The market volume is not there to recoup capital outlay needed to provide complex and emergency cover, and give return to that capital, and cannot be built up, because the large majority of people having paid for NHS insurance/provision cannot afford or want to pay again.
The solution is remove that non-contestable monopoly. Let people choose whether to pay into the National Insurance scam or instead pay that money into a private insurer.
‘Ironically, the greatest ally private medical providers have in the U.K. right now are NHS zealots.’
No not really.
Actually it is market forces which eventually bring State monopolies down because without that wonderful tool of market intelligence and regulation – pricing – and without private capital and competition, they will simply cost ever more, but continually fail to supply enough to meet consumer demand. (As we – who lived through it – saw with the other State monstrosities as a result of Labour’s post-1945 nationalisation spree.)
If the UK were a free market in medical care, this would be very attractive to insurers; competition would be fierce as it is for other forms of insurance, as would competition among providers – and consumers would get a far better deal than with the ghastly, lumbering, walking-dead NHS.

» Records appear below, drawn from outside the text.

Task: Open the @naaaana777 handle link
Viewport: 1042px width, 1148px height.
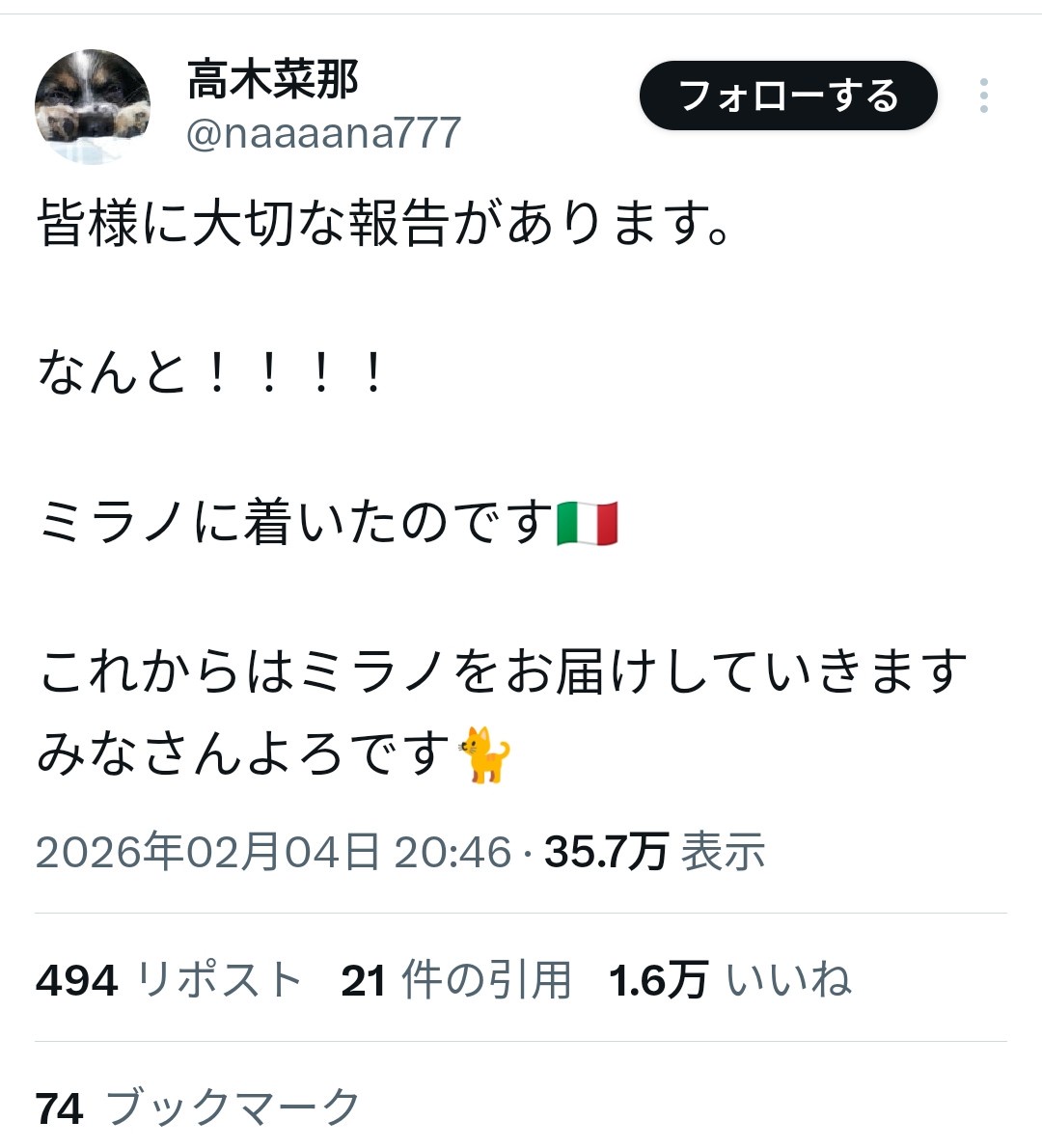Action: click(323, 133)
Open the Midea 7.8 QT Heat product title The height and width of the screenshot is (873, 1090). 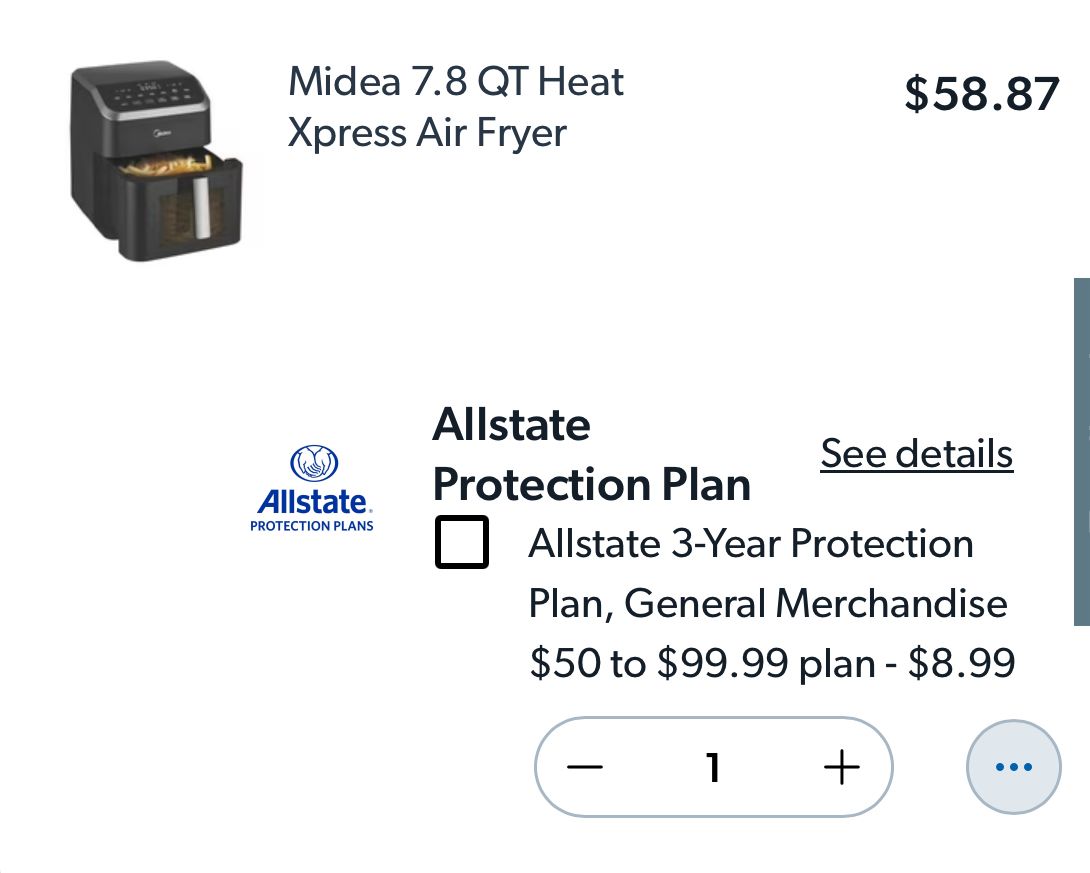click(x=456, y=81)
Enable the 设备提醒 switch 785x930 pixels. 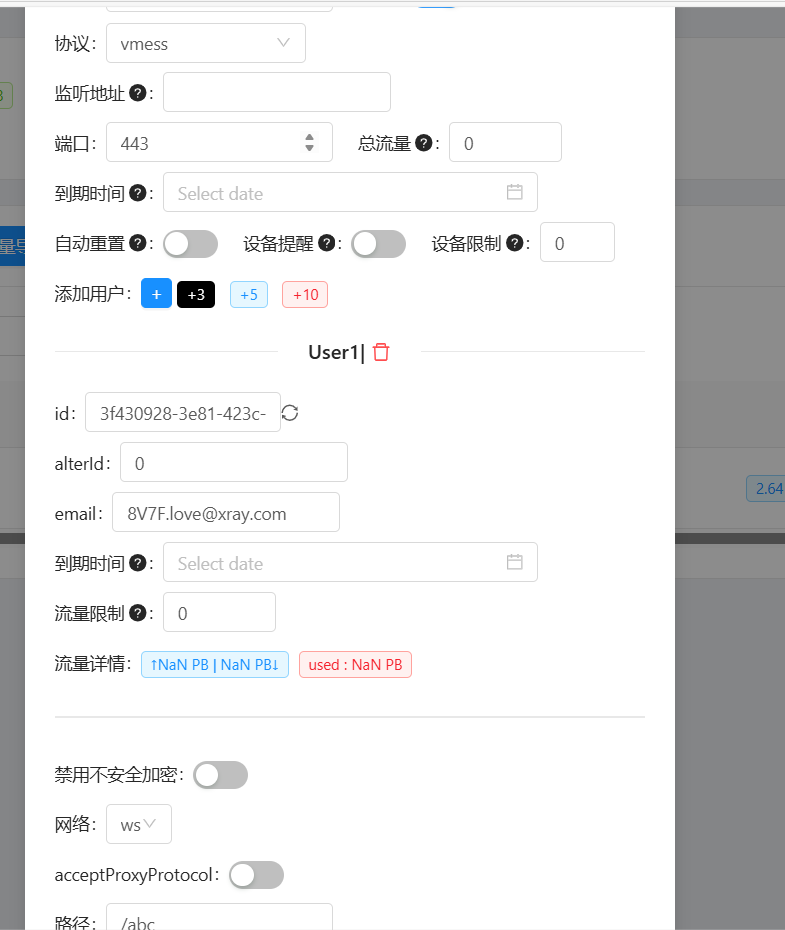click(x=378, y=244)
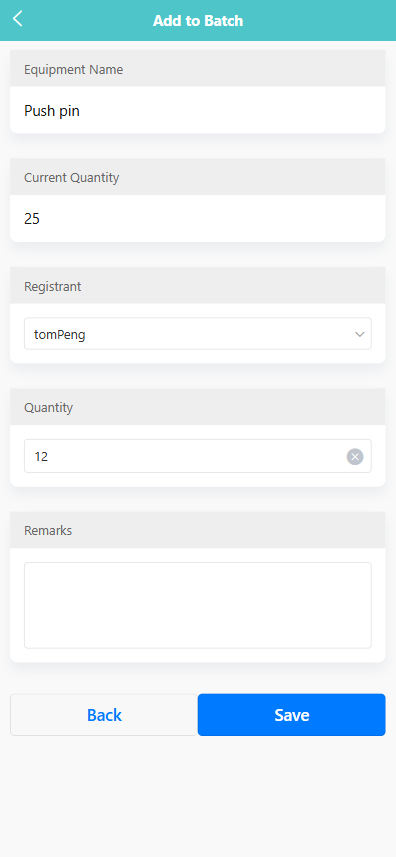This screenshot has height=857, width=396.
Task: Click the number 12 in the Quantity box
Action: coord(41,456)
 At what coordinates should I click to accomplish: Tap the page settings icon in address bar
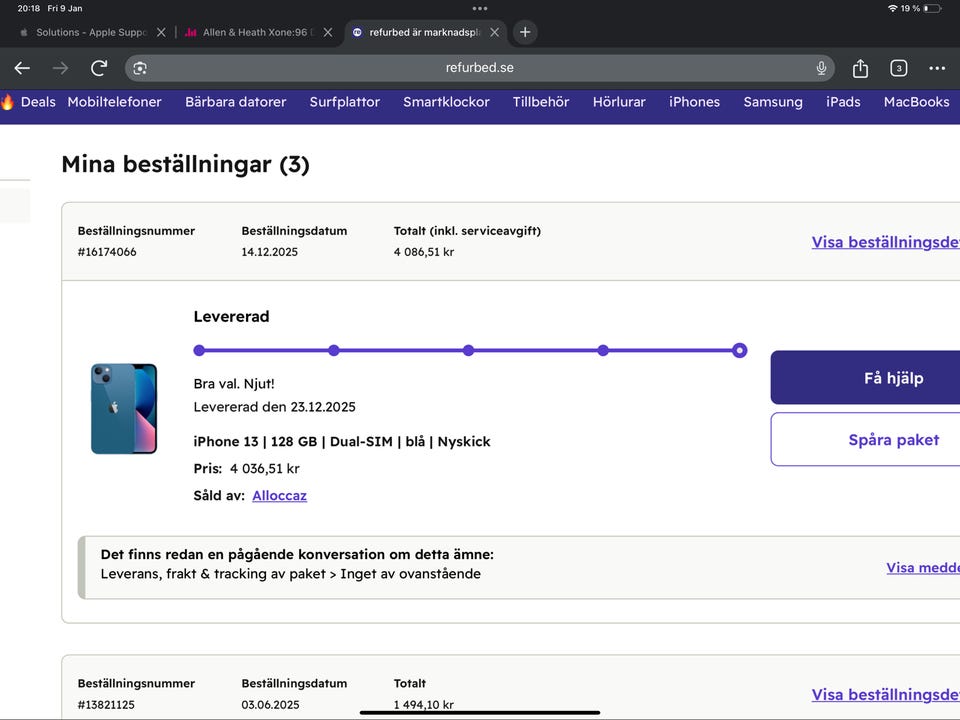pyautogui.click(x=140, y=68)
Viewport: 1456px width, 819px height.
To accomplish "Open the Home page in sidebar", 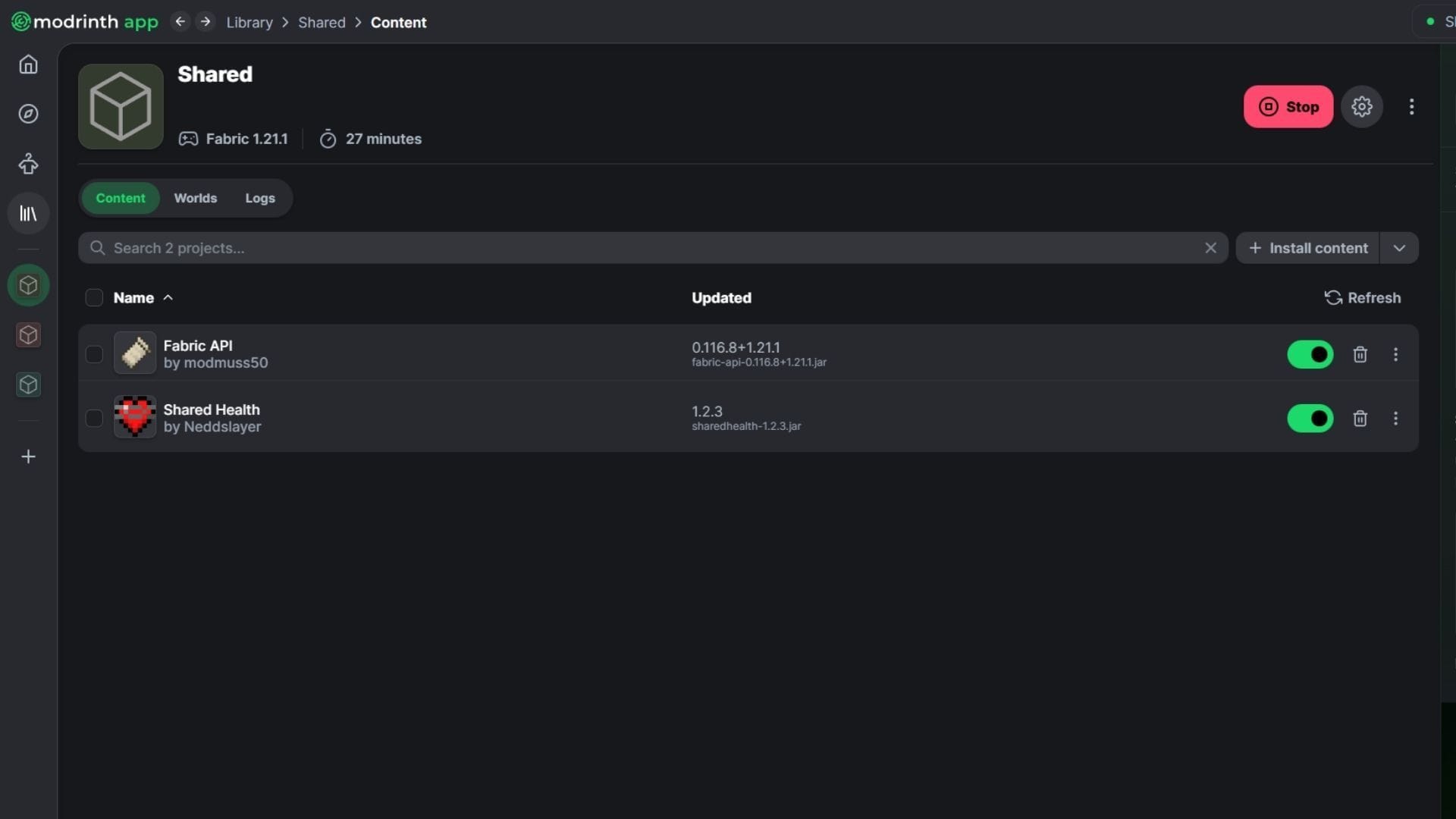I will 28,64.
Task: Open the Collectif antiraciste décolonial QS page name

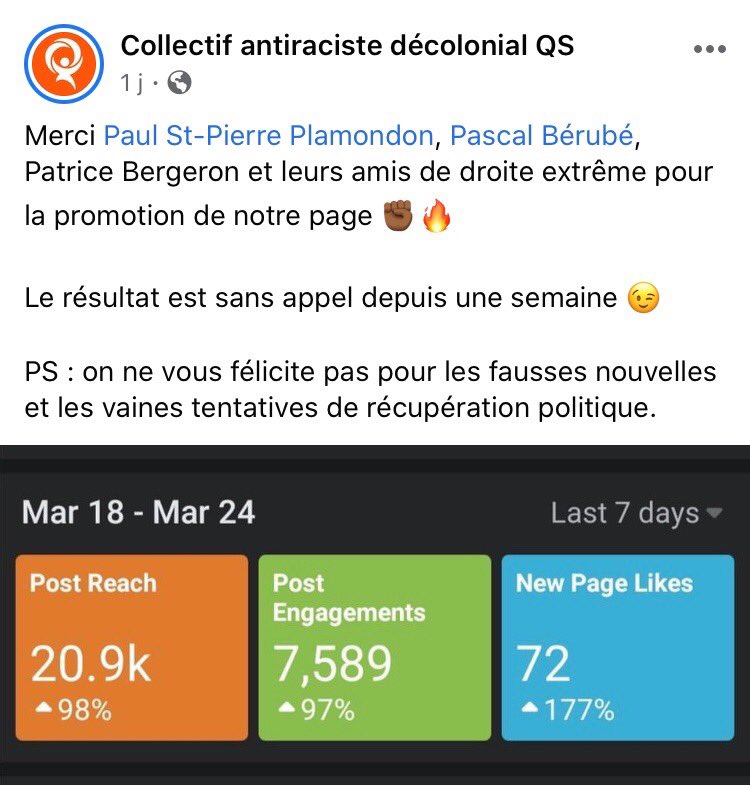Action: pyautogui.click(x=347, y=45)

Accident & Emergency cover could perhaps be part of motor or household insurance or a levy on each health policy.
But of course the NHS is a god – private is Satan. All bow low and hail the NHS.
Of course, it’s “our NHS, the envy of the world” NOT
Interesting if depressing reading (as so much is these days). However, he doesn’t mention Benenden, a kind of cooperative group with a hospital in Kent. I wonder how he views them?
In Australia most doctors work in both private and public systems.
The public system sounds similar to the NHS.
The private system has to compete with this or people drop out, therefore it works.
In general it is relatively cheap (my wife and I at age 60 pay £2500 per year between us for all hospital, dental, optometry, physio, etc) and have plenty of say in how and where we are treated.
Sorry mate, the dual system works better than any other option.
A perfect summary of the atrocious ‘health service’ in the UK, thank you. In layman’s terms “life’s a bitch and then you die”
Thankyou for this summary, very informative.